Заканчивая одеваться, я рассказал, как, вернувшись с Кенигом из Гринцига, объяснил, каким образом, на мой взгляд, следует тюкать пропавшего человека, в данном случае доктора Хайма.
– Я сказал, что хорошо бы проверить места, которые Хайм часто посещал. – А вот о чем я не стал говорить Лотте, так это о том, что я надеялся, настолько далеко дело не зайдет. Мюллер, а также, возможно Небе и Кениг будут арестованы Белински и его людьми из КРОВКАССа, и тогда необходимость искать Хайма отпадет сама собой. Мне показалось, что я убедил Кенига подождать, пока не закончится встреча в Гринциге, а потом с моей помощью начинать поиски этого мертвого дантиста.
– Почему они решили, что ты сможешь найти его?
– До войны я служил детективом в берлинской полиции.
– Я должна была догадаться, – фыркнула она.
– Не обязательно, – сказал я, поправляя галстук и запихивая сигарету в свой рот, пахнувший кислятиной, – а вот я конечно же должен был догадаться, что твой самонадеянный дружок сам отправится на поиски Хайма, и с моей стороны глупо было думать, что он станет ждать. – Я залез в пальто и взял шляпу. – Как ты полагаешь, не могли они отвезти ее в Гринциг? – спросил я Лотту.

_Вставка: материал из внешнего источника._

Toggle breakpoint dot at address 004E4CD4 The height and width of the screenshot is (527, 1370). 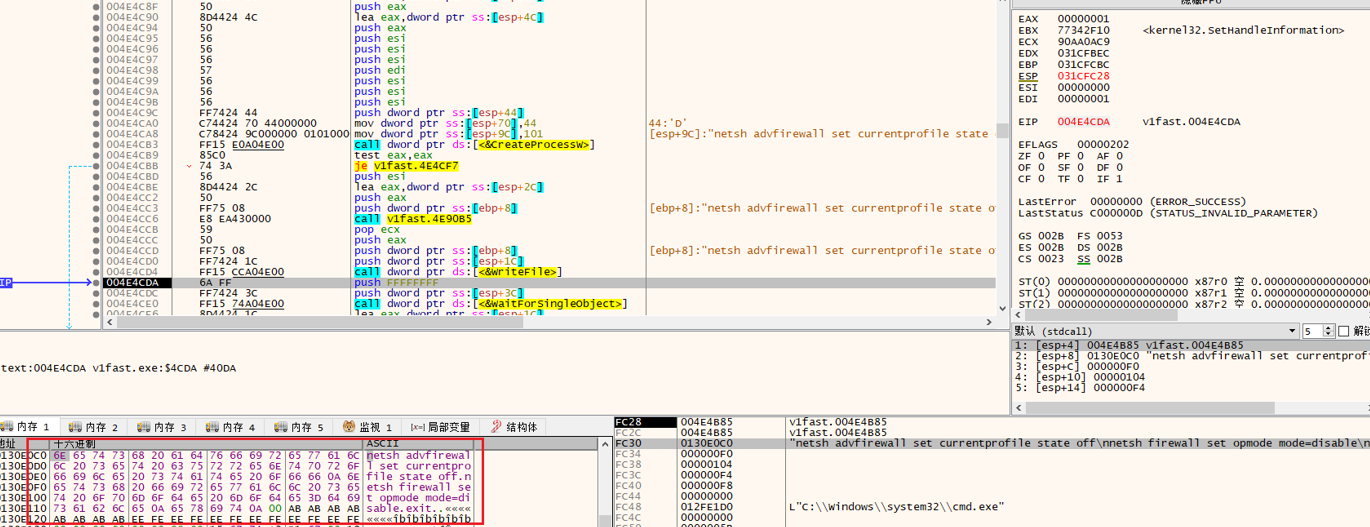(x=97, y=271)
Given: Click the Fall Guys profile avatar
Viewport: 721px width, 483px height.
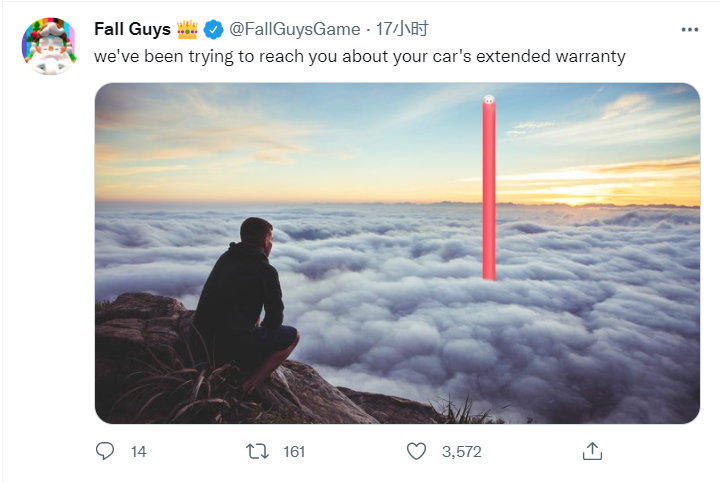Looking at the screenshot, I should (x=49, y=46).
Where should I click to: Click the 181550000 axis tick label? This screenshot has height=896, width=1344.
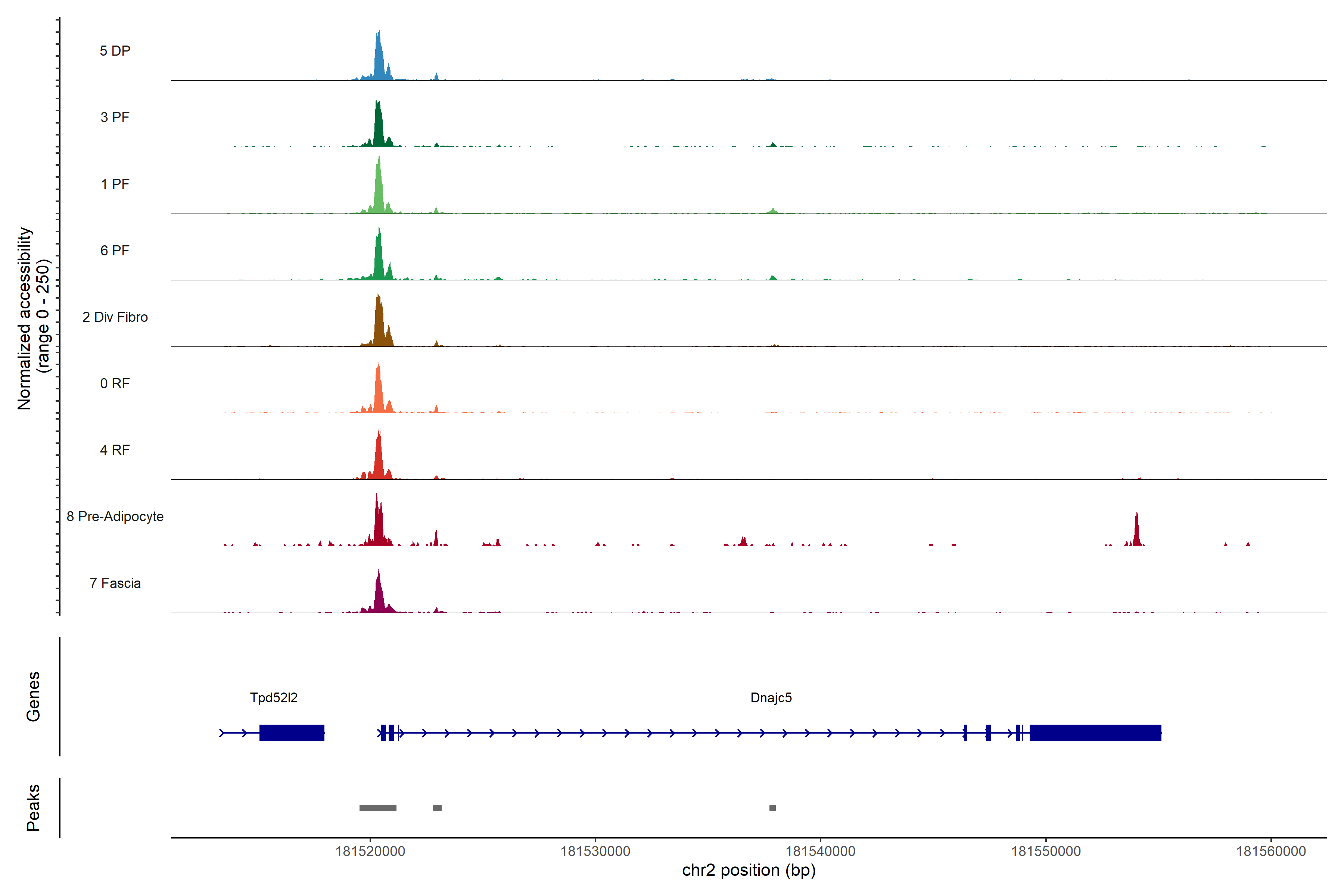(1046, 852)
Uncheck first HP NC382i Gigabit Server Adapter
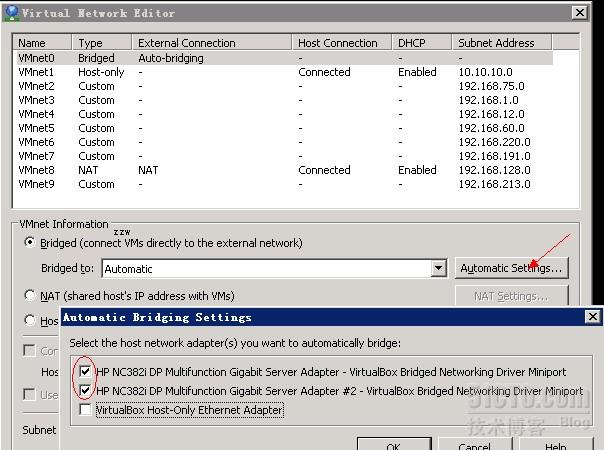604x450 pixels. pyautogui.click(x=86, y=372)
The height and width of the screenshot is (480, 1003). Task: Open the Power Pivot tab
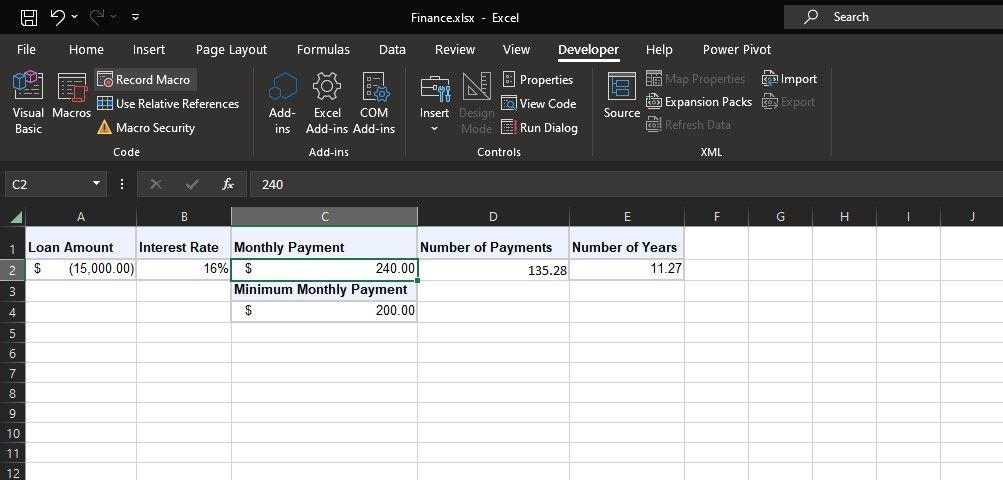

– Ты знаешь, мне кажется, они собирались поехать к Веронике на квартиру. Но если ее там нет, то в Гринциге стоит поискать, впрочем, как и везде, где угодно.
– Ну, будем надеяться, что она дома. – Говоря это, я нутром чувствовал: скорее всего, ее там нет.
Лотта встала. Пелерина прикрывала ее грудь и верхнюю часть туловища, но оставляла открытым жгучий кустик, который раньше так убедительно звал, что теперь я мучился, точно ободранный кролик.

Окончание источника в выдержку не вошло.